ÖIF Studie | Integrationsbarometer 2/2017

Befragung von 1.000 Österreicher/innen zu Herausforderungen und wahrgenommenen Problemen der Integration von Flüchtlingen und Zuwander/innen.

Zentrale Ergebnisse

  • Die Bewertung des Zusammenlebens zwischen Zuwander/innen und autochthonen Österreicher/innen wird im August im Vergleich zu vorangegangenen Umfragewellen etwas kritischer gesehen. Diese Ergebnisse führen den leicht negativen Trend der letzten Umfragewellen fort. Am kritischsten wird zudem das Zusammenleben zwischen Muslim/innenund Nichtmuslim/innen bewertet, am zweitschlechtesten jenes zwischen Österreicher/innen und Flüchtlingen und am besten jenes zwischen Österreicher/innen und "Zuwander/innen" (ohne weitere Konkretisierung).

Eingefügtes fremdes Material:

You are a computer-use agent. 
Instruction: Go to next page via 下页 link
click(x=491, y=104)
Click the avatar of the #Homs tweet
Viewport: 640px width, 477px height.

Das zeigt die kulturelle Dimension des Themas.
  • Die Mehrheit der Bevölkerung spricht sich dafür aus, dass Flüchtlinge, die Mindestsicherung beziehen, verpflichtend gemeinnützig in der Gemeinde arbeiten sollten.
  • Beim Thema Bildung sprechen sich 72% für eine verpflichtende Teilnahme am Schwimmunterricht ohne Rücksicht auf religiöse Gründe, 88% für ein verpflichtendes zweites Kindergartenjahr bei schlechten Deutschkenntnissen und 86% für strengere Kontrollen der Deutschkenntnisse des Kindergartenpersonals aus.